* [DEINE AUFGABE 1]:
Schreib die Zeilen der Liste genau ab: beginnend mit der Zeile, die „You are a computer-use agent. Screen“ enthält, und endend mit dem Schluss der Liste, beide Enden eingeschlossen.

* [DER TEXTAUSZUG]:
____

Der menschliche Körper beschäftigt Kunstschaffende seit Jahrtausenden. An seiner Darstellung in Schrift, Sprache und bildender Kunst lassen sich gesellschaftliche und kulturelle Diskurse ablesen. Wie unterschiedlich die künstlerischen Annäherungen an diesen uralten Topos ausfallen können, zeigt diese Ausstellung auch.

Sie kann, wie in Cecily Browns The Call of the Flesh, auf kryptische Art und lediglich durch den Titel suggeriert oder durch diesen bewusst fehlgeleitet sein. Man vermag als Betrachter kaum Körperliches entdecken in der All-Over Struktur des Bildes, die Pflanzwerk, Steine, vielleicht Wasser andeutet. Lediglich einige rot-fleischfarbene Details könnten Körperlichkeit andeuten. Und dennoch kann die visuelle Erfahrung des Bildes – insbesondere im Wissen um den Titel körperliches Empfinden, vielleicht sogar Begehren evozieren, Laszivität suggerieren. Cecily Brown beherrscht eine Ästhetik, die mit den Zwängen der Narrative – Figurativ versus Abstrakt, Landschaft versus Körper – bricht, um eine außergewöhnliche visuelle und thematische Fluidität zu erreichen.

____

* [DIE LISTE]:
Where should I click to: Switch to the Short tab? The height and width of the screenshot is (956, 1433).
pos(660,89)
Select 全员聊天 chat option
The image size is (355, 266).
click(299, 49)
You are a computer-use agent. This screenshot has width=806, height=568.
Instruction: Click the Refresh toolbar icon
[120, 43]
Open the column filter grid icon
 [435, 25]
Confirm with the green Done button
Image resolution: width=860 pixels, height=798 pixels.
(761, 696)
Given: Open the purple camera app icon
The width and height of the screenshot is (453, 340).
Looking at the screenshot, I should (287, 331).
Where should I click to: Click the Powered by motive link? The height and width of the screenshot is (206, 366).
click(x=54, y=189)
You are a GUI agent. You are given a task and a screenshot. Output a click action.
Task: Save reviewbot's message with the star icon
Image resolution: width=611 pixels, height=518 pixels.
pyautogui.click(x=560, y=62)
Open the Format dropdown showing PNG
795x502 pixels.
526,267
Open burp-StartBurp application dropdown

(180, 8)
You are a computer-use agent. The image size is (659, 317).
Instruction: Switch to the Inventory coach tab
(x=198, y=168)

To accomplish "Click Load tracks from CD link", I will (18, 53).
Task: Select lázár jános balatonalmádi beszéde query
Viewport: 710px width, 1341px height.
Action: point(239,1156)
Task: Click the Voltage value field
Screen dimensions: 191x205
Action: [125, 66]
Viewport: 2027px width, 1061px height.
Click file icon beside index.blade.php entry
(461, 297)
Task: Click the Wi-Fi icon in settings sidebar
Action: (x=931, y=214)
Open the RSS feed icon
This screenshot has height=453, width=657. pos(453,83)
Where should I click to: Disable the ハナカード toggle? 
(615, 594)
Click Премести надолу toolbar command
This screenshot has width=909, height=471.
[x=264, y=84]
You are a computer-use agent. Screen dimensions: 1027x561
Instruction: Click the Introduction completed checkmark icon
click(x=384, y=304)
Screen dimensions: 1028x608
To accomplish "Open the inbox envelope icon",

____

* [DEINE AUFGABE 2]:
Was könnte laut dem Textauszug über den menschlichen Körper in der Kunst im Bild The Call of the Flesh Körperlichkeit andeuten?

* [DIE LÖSUNG 1]:
You are a computer-use agent. Screen dimensions: 1027x561
Instruction: Click the Introduction completed checkmark icon
click(x=384, y=304)
Screen dimensions: 1028x608
To accomplish "Open the inbox envelope icon",

* [DIE LÖSUNG 2]:
Einige rot-fleischfarbene Details.